** Pixel coordinate grounding data **
BEGIN

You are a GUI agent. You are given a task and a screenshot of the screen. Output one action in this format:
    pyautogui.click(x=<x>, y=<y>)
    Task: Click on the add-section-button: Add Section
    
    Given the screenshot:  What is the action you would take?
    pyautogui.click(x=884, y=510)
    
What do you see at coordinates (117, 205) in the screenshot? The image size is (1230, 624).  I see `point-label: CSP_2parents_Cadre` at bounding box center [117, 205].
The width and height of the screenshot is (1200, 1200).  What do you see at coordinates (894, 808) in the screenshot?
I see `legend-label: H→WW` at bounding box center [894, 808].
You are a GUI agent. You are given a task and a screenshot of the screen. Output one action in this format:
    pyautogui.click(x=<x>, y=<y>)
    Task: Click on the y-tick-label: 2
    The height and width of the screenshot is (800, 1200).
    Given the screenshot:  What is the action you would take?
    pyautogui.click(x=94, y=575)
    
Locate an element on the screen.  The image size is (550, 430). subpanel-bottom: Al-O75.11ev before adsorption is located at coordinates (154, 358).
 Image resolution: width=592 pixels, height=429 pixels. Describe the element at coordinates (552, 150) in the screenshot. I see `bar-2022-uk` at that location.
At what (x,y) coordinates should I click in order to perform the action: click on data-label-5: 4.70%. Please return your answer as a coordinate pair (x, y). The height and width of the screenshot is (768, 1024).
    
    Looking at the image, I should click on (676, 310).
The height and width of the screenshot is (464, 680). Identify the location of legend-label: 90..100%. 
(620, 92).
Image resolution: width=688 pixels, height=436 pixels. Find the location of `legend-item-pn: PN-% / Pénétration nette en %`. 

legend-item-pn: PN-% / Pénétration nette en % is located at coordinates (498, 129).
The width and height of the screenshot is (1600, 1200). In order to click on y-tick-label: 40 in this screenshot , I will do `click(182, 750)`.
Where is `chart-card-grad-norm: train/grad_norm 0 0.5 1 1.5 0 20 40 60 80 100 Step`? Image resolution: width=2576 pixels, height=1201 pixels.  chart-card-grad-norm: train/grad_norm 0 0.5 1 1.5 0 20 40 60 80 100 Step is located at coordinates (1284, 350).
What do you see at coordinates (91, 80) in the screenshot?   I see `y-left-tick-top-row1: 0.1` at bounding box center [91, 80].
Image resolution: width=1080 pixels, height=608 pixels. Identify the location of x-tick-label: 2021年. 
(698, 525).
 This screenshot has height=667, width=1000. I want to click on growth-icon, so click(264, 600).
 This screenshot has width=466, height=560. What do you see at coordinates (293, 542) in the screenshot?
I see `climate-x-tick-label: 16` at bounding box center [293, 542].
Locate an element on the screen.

END

Copy out everything from the line containing "What do you see at coordinates (117, 205)" down to the line containing "Image resolution: width=592", changing "GUI agent" to "desktop assistant" and leaving the rest of those lines unchanged.

What do you see at coordinates (117, 205) in the screenshot? The image size is (1230, 624).  I see `point-label: CSP_2parents_Cadre` at bounding box center [117, 205].
The width and height of the screenshot is (1200, 1200).  What do you see at coordinates (894, 808) in the screenshot?
I see `legend-label: H→WW` at bounding box center [894, 808].
You are a desktop assistant. You are given a task and a screenshot of the screen. Output one action in this format:
    pyautogui.click(x=<x>, y=<y>)
    Task: Click on the y-tick-label: 2
    The height and width of the screenshot is (800, 1200).
    Given the screenshot:  What is the action you would take?
    pyautogui.click(x=94, y=575)
    
Locate an element on the screen.  The image size is (550, 430). subpanel-bottom: Al-O75.11ev before adsorption is located at coordinates (154, 358).
 Image resolution: width=592 pixels, height=429 pixels. Describe the element at coordinates (552, 150) in the screenshot. I see `bar-2022-uk` at that location.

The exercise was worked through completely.